> THE DATA:
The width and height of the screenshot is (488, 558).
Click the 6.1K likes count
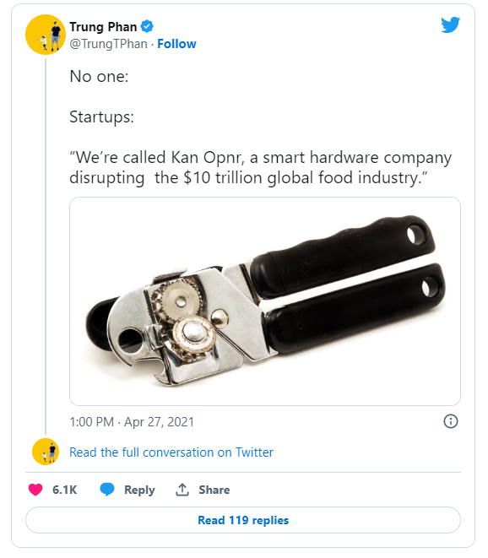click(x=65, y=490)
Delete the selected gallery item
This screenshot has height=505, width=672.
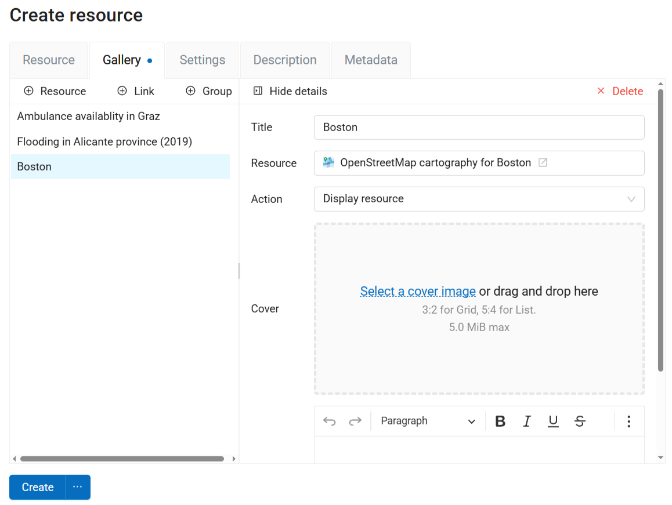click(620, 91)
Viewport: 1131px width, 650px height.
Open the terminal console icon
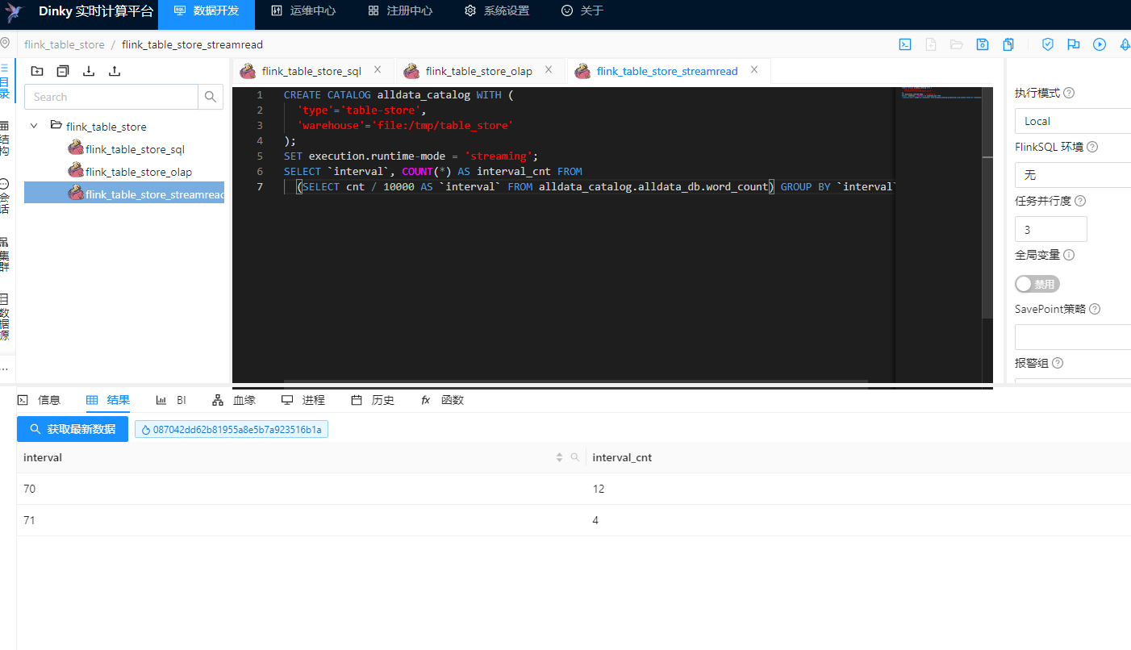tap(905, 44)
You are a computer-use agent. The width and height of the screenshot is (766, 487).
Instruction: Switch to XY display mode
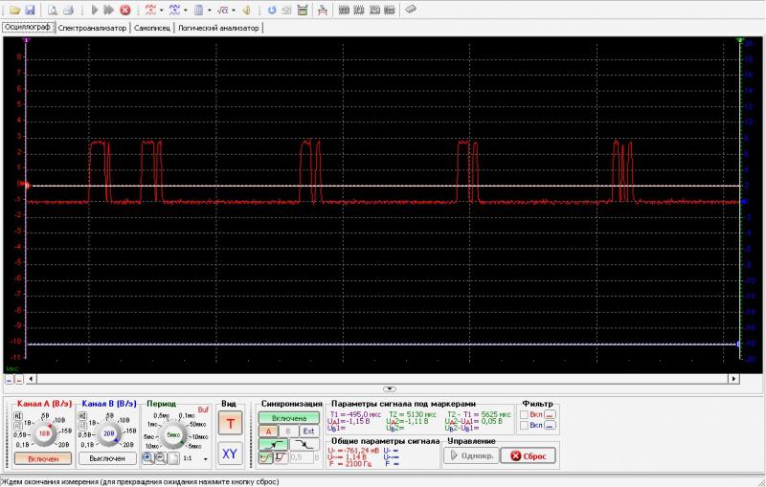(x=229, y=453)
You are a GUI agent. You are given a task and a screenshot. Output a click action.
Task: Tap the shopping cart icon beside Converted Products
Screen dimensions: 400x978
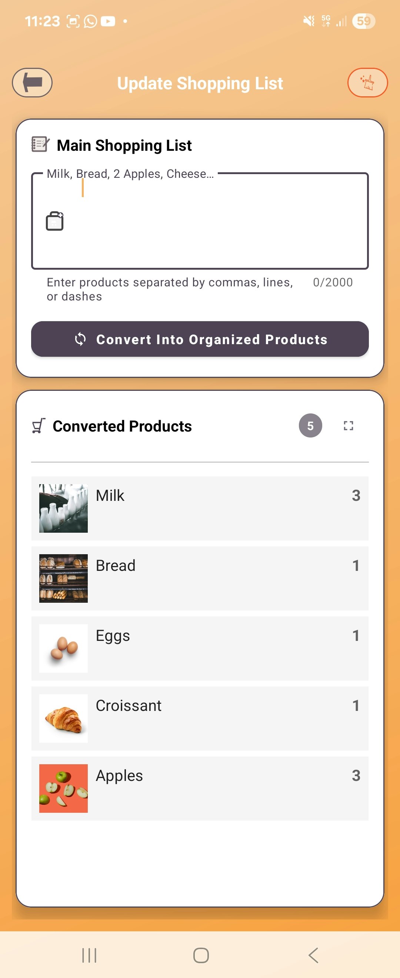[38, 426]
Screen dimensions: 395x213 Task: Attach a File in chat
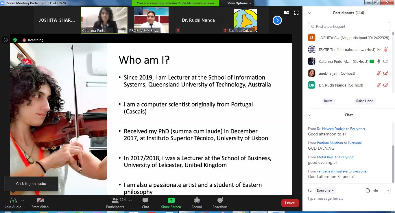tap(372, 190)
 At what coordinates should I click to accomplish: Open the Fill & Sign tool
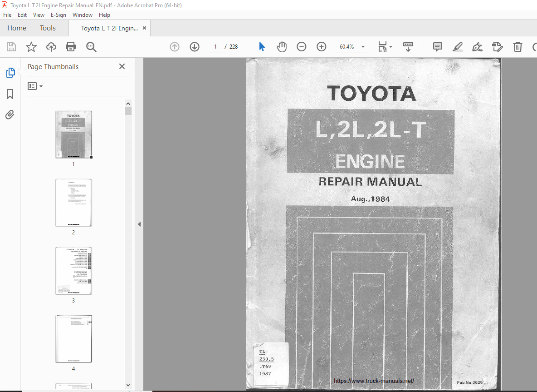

> TASK STATEMENT: None of the pictures should appear; the rest of the entries must be reproduced exactly.

> OUTPUT:
The width and height of the screenshot is (488, 558).
Click the 6.1K likes count
click(x=65, y=490)
Delete the selected gallery item
This screenshot has height=505, width=672.
click(620, 91)
Viewport: 1131px width, 650px height.
Open the terminal console icon
tap(905, 44)
You are a computer-use agent. The width and height of the screenshot is (766, 487).
Instruction: Switch to XY display mode
(x=229, y=453)
You are a GUI agent. You are given a task and a screenshot. Output a click action.
Task: Tap the shopping cart icon beside Converted Products
Screen dimensions: 400x978
[38, 426]
Screen dimensions: 395x213 Task: Attach a File in chat
tap(372, 190)
 At what coordinates should I click to accomplish: Open the Fill & Sign tool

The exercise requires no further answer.